Exercise directions> Quote exactly and only this range of lines in the data below: the line that holds "Viewport: 1018px width, 788px height." to the line that holds "The height and width of the screenshot is (352, 435).", both included.
◆ ◆ ◆ ◆ ◆
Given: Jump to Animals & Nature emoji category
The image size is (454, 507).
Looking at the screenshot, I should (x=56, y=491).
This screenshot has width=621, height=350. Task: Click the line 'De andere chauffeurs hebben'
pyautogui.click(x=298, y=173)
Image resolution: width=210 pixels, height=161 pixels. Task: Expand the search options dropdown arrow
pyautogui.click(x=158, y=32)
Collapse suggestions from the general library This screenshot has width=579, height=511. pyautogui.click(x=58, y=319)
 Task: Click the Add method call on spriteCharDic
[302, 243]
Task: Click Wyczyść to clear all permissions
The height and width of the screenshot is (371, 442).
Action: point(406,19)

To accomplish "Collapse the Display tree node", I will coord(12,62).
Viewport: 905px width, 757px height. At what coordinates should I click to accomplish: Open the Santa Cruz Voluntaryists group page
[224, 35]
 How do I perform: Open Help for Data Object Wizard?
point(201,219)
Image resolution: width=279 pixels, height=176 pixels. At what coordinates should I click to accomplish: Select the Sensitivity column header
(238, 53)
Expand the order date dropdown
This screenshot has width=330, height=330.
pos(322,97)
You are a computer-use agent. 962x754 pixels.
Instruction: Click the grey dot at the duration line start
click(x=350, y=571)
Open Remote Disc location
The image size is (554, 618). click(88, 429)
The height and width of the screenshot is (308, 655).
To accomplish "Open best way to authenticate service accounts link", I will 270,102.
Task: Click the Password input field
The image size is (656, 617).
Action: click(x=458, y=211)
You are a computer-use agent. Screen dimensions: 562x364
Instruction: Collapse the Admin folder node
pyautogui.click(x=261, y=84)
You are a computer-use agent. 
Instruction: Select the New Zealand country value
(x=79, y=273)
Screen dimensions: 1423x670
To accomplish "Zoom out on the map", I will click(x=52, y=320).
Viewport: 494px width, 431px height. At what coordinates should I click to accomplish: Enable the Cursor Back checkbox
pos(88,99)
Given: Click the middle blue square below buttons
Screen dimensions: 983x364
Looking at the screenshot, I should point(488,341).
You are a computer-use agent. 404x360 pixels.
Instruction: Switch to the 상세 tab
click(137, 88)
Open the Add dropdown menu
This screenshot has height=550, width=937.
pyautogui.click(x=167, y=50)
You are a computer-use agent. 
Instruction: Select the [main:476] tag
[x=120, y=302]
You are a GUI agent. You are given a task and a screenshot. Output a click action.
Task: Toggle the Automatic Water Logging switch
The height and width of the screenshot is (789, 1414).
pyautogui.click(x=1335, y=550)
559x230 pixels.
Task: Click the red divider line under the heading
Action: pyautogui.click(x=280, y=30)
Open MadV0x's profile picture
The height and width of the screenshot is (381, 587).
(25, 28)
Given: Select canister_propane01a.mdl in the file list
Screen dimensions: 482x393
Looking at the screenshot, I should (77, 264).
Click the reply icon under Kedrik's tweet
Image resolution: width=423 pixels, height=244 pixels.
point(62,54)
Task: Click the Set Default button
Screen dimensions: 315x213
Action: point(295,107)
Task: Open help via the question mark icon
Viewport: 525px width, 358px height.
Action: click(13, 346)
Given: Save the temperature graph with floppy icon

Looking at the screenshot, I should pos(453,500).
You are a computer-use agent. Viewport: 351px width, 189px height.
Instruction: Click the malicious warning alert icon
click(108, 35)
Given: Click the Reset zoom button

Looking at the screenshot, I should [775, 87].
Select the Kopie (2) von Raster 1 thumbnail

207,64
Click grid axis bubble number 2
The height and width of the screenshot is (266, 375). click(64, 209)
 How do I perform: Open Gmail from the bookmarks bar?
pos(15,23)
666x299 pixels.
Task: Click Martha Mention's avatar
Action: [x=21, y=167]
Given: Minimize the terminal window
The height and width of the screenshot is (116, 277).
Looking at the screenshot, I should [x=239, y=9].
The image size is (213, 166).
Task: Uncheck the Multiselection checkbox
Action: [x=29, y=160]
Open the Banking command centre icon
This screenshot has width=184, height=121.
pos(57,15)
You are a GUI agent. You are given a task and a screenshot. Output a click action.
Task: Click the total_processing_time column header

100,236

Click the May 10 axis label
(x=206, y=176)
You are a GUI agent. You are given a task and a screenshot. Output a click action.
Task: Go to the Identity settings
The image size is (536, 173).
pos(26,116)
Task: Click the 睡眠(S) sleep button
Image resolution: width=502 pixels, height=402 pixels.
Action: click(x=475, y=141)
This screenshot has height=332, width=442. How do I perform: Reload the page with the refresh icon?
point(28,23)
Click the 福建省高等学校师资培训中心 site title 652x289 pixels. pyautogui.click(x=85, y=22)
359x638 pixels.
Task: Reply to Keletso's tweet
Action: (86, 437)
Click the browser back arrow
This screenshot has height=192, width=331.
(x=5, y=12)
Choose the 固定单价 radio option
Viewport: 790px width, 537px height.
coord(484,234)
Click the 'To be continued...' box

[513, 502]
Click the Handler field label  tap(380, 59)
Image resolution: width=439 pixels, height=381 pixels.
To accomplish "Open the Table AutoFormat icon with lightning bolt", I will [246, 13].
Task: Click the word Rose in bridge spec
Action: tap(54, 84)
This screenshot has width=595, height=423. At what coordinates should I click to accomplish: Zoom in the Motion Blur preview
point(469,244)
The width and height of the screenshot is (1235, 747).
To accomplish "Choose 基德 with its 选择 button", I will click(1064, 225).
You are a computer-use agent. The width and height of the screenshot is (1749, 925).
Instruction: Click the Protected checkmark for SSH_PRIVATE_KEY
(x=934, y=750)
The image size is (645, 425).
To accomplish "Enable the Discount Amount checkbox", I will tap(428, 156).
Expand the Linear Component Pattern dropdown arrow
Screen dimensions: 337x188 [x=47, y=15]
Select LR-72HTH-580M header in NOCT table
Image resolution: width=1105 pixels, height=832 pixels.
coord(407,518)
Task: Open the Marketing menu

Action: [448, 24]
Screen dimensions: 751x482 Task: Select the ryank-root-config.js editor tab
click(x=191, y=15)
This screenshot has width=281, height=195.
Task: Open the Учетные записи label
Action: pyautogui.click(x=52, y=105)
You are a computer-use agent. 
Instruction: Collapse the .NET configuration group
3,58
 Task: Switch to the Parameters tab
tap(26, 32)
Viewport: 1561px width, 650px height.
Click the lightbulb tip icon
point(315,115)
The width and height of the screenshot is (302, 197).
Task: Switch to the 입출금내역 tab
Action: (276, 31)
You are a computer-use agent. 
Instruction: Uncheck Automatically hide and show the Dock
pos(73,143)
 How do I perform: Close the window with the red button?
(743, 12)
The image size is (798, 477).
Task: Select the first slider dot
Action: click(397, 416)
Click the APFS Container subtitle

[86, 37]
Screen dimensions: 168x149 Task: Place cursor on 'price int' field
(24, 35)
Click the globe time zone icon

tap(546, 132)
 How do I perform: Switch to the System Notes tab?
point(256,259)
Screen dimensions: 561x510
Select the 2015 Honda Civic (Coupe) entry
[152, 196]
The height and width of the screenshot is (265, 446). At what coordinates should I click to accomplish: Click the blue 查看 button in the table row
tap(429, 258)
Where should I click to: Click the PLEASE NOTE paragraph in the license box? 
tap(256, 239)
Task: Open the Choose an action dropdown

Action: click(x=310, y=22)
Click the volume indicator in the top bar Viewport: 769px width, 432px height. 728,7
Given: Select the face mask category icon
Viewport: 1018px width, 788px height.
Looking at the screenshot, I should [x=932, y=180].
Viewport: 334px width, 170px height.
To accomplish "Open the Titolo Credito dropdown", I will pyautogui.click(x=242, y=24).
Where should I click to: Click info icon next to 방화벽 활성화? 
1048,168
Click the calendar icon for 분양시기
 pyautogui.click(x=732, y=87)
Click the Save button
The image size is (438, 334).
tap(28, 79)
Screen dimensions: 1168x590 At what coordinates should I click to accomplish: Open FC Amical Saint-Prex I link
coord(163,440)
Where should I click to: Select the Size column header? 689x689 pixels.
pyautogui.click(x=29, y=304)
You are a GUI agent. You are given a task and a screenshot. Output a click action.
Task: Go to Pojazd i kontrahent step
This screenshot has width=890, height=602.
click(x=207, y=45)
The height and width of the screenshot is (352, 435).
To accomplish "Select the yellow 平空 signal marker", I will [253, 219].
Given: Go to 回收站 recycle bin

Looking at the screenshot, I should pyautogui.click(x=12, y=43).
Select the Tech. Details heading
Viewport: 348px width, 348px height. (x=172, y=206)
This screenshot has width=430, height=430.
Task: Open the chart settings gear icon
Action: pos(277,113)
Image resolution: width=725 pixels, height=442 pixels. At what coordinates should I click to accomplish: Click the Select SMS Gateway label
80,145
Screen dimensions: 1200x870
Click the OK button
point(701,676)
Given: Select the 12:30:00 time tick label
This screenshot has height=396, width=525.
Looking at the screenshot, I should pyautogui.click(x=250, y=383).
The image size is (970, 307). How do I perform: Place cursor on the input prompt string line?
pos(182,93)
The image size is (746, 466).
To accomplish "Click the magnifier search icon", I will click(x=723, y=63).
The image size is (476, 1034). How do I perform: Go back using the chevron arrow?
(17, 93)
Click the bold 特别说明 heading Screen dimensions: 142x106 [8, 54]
◆ ◆ ◆ ◆ ◆
Answer area>
Viewport: 1018px width, 788px height.
Looking at the screenshot, I should [x=932, y=180].
Viewport: 334px width, 170px height.
To accomplish "Open the Titolo Credito dropdown", I will pyautogui.click(x=242, y=24).
Where should I click to: Click info icon next to 방화벽 활성화? 
1048,168
Click the calendar icon for 분양시기
 pyautogui.click(x=732, y=87)
Click the Save button
The image size is (438, 334).
tap(28, 79)
Screen dimensions: 1168x590 At what coordinates should I click to accomplish: Open FC Amical Saint-Prex I link
coord(163,440)
Where should I click to: Select the Size column header? 689x689 pixels.
pyautogui.click(x=29, y=304)
You are a GUI agent. You are given a task and a screenshot. Output a click action.
Task: Go to Pojazd i kontrahent step
This screenshot has width=890, height=602.
click(x=207, y=45)
The height and width of the screenshot is (352, 435).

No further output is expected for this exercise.